Directed by Tom O'Horgan, with book and lyrics by Gerome Ragni and James Rado (who also play two of the leading roles) Hair is a frenzied agglomeration that despite its seeming total chaos still bears the stamp of skilled professionalism in all its aspects.  The mob scenes move back and forth across the stage, and up and down the aisles of the theater, with the precision of a ballet troupe; the songs are belted out with a fine, reverberating effect, and even in the face of the supposedly anti-everything theme, with the actors in long hair, bare feet, dirty jeans, leather jackets or moo-moo gowns or miniskirts, they are still beneath their costumes, actors.

I was particularly taken with a song called "Looking For My Da-Da" ( sic. Editors note: I think he means "Donna") and a ballad titled "Air" in which you were advised  to "breath deep, the air belongs to you - sulphuric (sic) dioxide, carbon monoxide..." and all the other pollutants as well.  Or again another number in which the initials of LBJ, IRT and LSD are put together in a  rollicking rhythm and tempo.  Or for still other items, "Walking In Space", "Black Boys" and "White Boys' and as the finale "Good Morning Starshine".

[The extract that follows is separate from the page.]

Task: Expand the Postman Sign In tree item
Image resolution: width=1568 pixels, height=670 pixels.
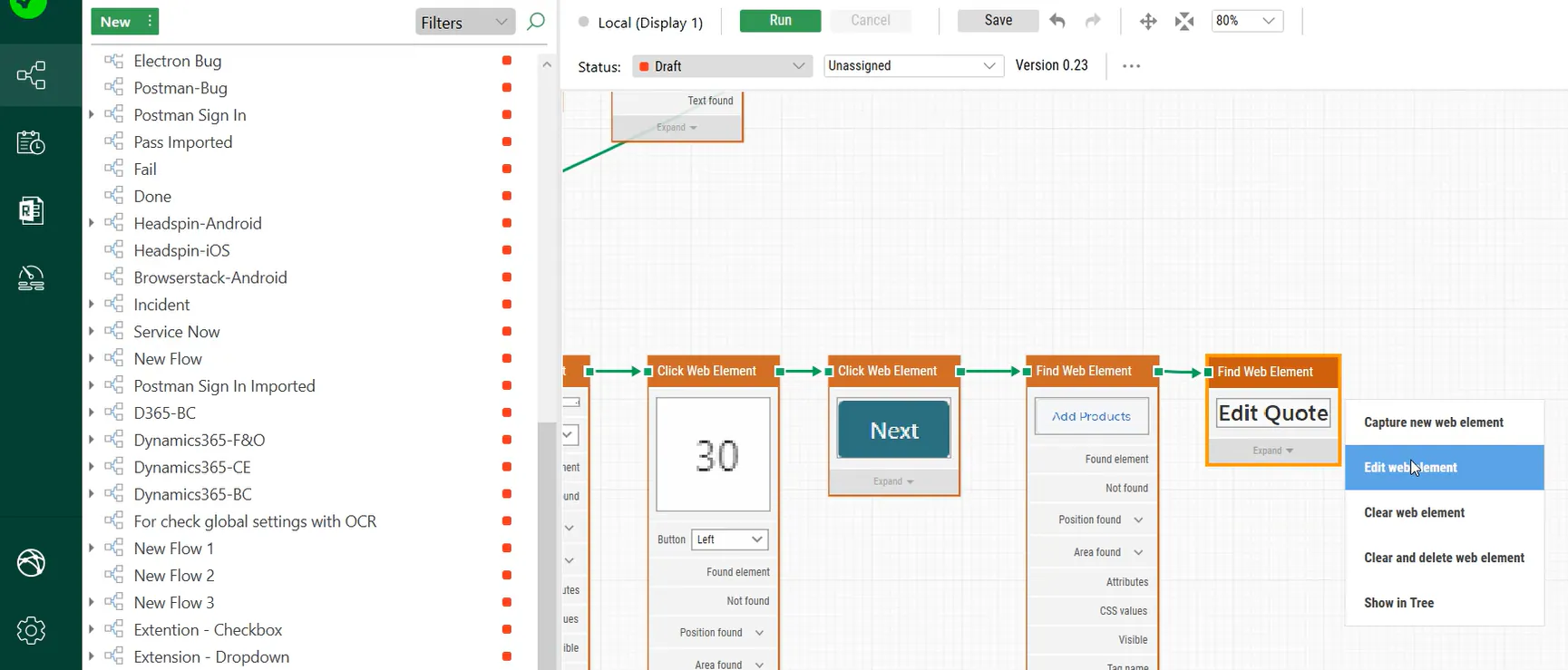Action: pyautogui.click(x=91, y=115)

In addition to the Messrs. Ragni and Rado the show also has a sizable quota of highly attractive singers, chief among them which may be a girl named Lynn Kellogg, another performer named Steve Curry and Lamont Washington, Sally Eaton, Melba Moore, and Shelley Plimpton.  They all contribute energy, enthusiasm, and a vibrant electric quality to the show such as Broadway has seldom seen.  And they make Hair a wonderfully lively business.  This is the musical theater of 1968.  It's about time it got to Broadway.